Here it is. The truth: whenever I talk about grace and mercy, someone always
gets angry. Whenever I preach about forgiveness, someone always stomps out of
the sanctuary. Whenever I say, “God is love,” somebody scowls.
Now, that’s the truth of it. In my baser moments, when somebody stomps
or scowls at the kindness of God, I want to say, “Get over yourself.” And in my
wiser moments, I don’t say anything. I simply remember that religious people killed
Jesus because he preached and practiced kindness. It goes with the territory. This
is the way it is.
One day, they dragged a woman in front of him.[1]
They had caught her in the act of adultery. Apparently they didn’t catch the
man, just her. One of them said, “Teacher, you know what our Bible says about this.
Moses said we should stone her to death.
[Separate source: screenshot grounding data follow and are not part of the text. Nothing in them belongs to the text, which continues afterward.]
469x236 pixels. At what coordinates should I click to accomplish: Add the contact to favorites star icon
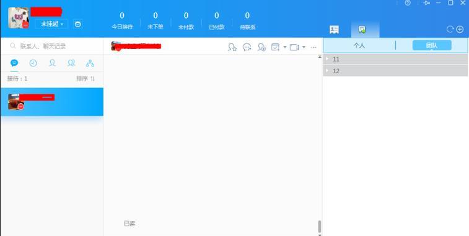coord(232,47)
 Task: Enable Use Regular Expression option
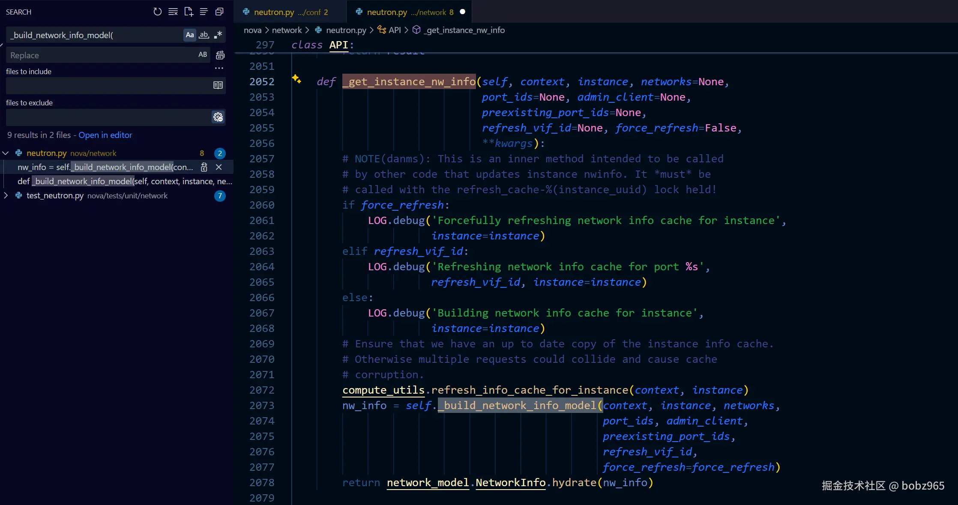tap(218, 35)
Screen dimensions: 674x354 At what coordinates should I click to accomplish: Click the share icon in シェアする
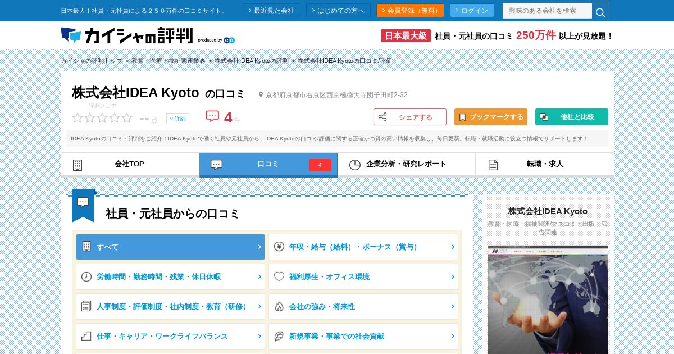tap(382, 117)
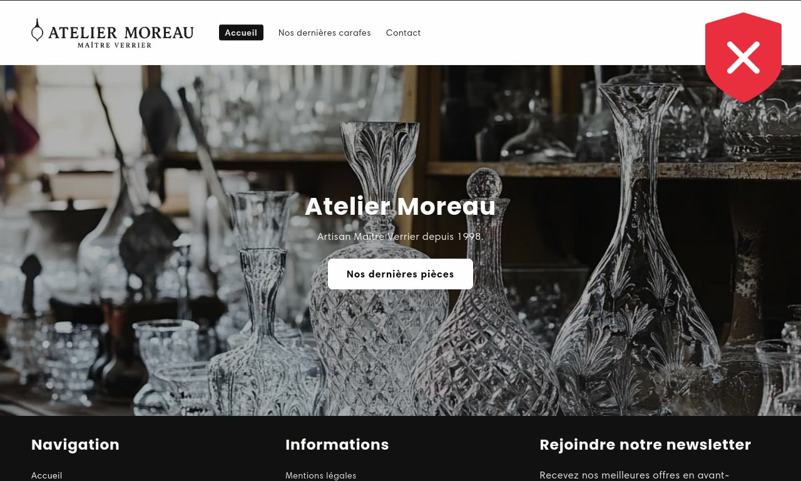This screenshot has height=481, width=801.
Task: Click the red shield X icon
Action: tap(743, 57)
What do you say?”
At that point, there is a long pause, a palpable silence. Jesus writes
in the dirt with his finger. Then he says, “Let the one who is without sin
throw the first stone.” Again, there is another painful silence. Then he hears “thud,
thud, thud,” as one stone after another drops from their hands. There is a
rustling, and when Jesus looks up, the angry crowd is gone. There’s just that
woman who was dragged from her bed.
He says, “Lady, where are your accusers?” She said, “They are gone,
sir.” And he said, “Neither do I accuse you. Go, and stop sinning.”
Now, what the Bible doesn’t tell us is that there was one guy who had a
hard time letting go of his stone. He is hiding behind that palm tree over
there and watching the scandal of it all. Jesus forgives this woman and then he
talks with her! I bet he stomped out of there, went home, and wrote a letter to
complain. Jesus forgave and did not condemn. He saved her life and she was a
sinner.
It sounds like this was an ongoing issue for Jesus. The religious
leaders grumbled and said, “This fellow welcomes sinners. He eats with them.”
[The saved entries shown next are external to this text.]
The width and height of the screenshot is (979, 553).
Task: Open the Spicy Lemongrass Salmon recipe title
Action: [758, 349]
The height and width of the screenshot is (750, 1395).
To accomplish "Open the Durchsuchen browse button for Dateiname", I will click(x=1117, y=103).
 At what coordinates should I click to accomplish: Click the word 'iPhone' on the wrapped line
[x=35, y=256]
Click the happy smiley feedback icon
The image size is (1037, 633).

For them, that was a huge crisis of faith. If you welcome a sinner, you don’t
separate yourself from them. The word “Pharisee” means “the separate ones.”
They are the ones who do everything they can to live a holy life according to
the Torah of God, even if that means separating themselves from the everyday
spiritual slobs who aren’t so careful.
What’s more, to eat with somebody is to be at peace with them. It means
you are in fellowship with them. If you eat with a sinner, it looks like you
condone who they are and what they have done, and in some cases, what they are
still doing. Jesus not only forgave the sinners. He welcomed them and ate with
them. So the holy people murmured about him. This is the way it is.
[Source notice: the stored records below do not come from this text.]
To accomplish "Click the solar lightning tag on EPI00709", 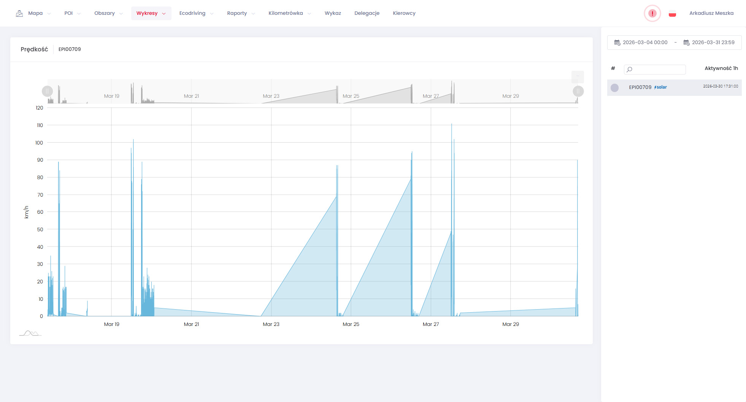I will (x=660, y=87).
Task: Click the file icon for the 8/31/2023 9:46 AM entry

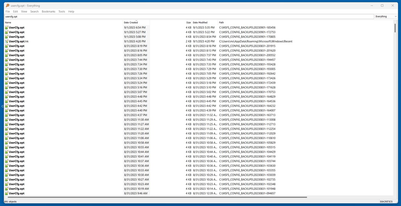Action: pos(7,193)
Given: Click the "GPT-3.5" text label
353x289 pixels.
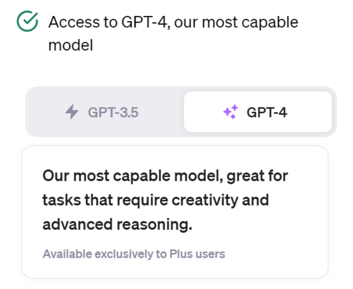Looking at the screenshot, I should click(x=113, y=112).
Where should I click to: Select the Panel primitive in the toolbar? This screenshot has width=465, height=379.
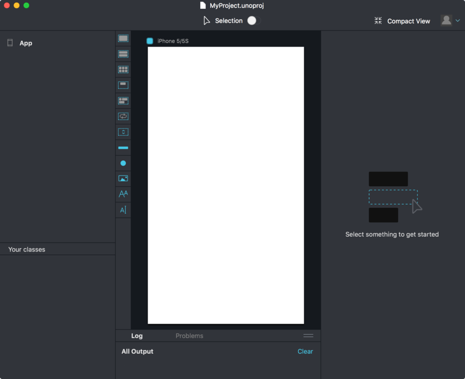(123, 38)
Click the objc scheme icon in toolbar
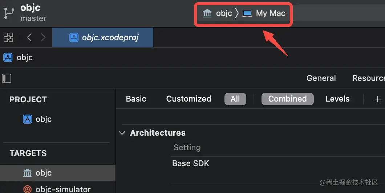The height and width of the screenshot is (193, 385). tap(207, 13)
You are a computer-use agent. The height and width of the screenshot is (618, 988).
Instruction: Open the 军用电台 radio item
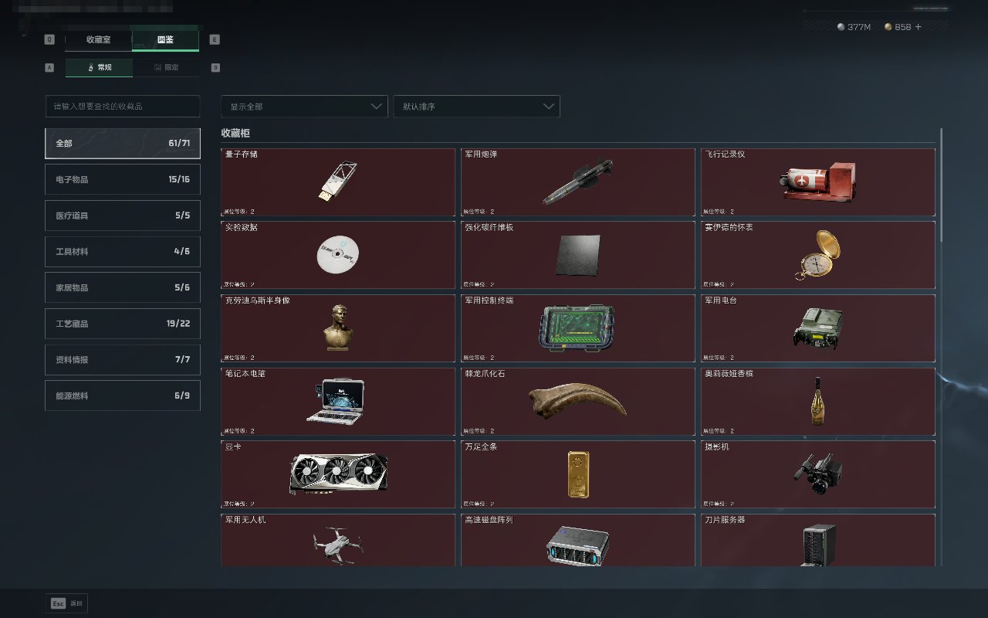tap(818, 328)
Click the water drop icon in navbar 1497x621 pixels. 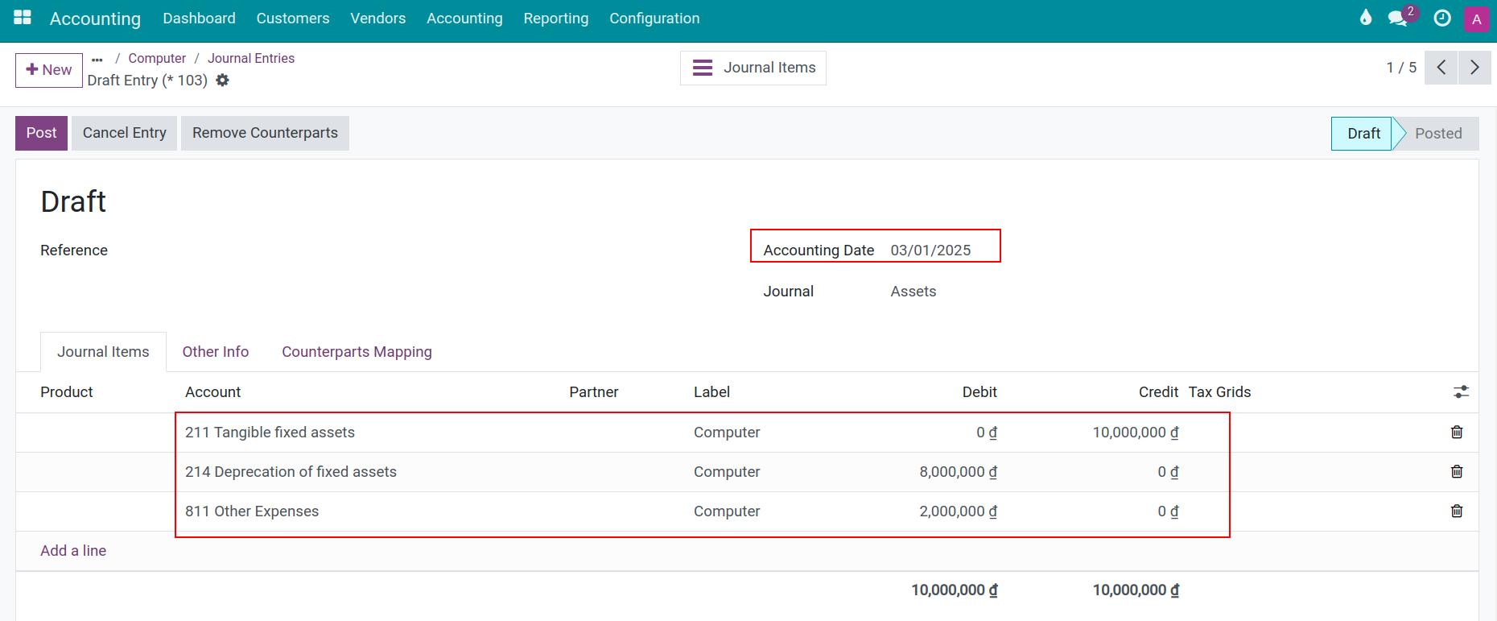click(1365, 18)
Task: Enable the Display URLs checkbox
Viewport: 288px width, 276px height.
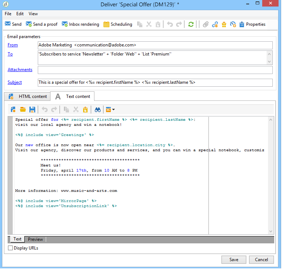Action: [x=10, y=248]
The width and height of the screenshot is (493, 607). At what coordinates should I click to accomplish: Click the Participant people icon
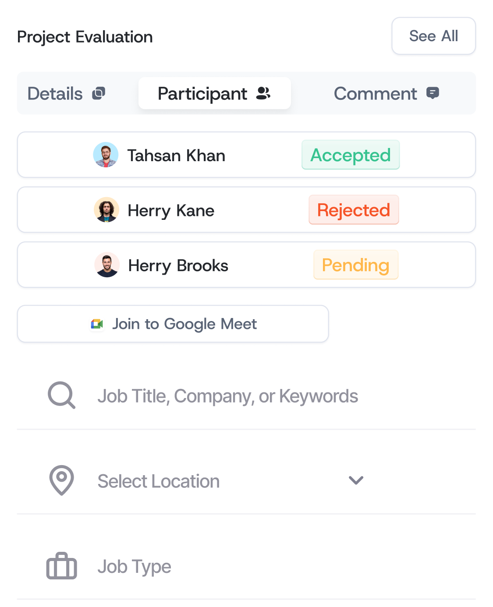263,93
Years ago, there was a couple in our congregation who separated. Before
the divorce was finalized, he moved in with a girlfriend. That year, he was
serving a term as an elder on the session. He was the chair of the stewardship
committee. Some friends of his wife paid me a visit and declared that I needed
to throw him off the session. They felt my job is to be the spiritual police
officer of the congregation.
I listened as they made their case, and I listened carefully. I offered
to meet the man for coffee and have a conversation, even though they didn’t
know I had had many conversations with him already. Well, that wasn’t good
enough. They expected more drastic action. So I said, “I suppose we could go
through the membership roll and get rid of all the sinners. Let’s see: Acker,
Ackerly, Armstong, Bailey…” With this, one of my visitors started getting huffy
and declared we didn’t need a person like him in our church.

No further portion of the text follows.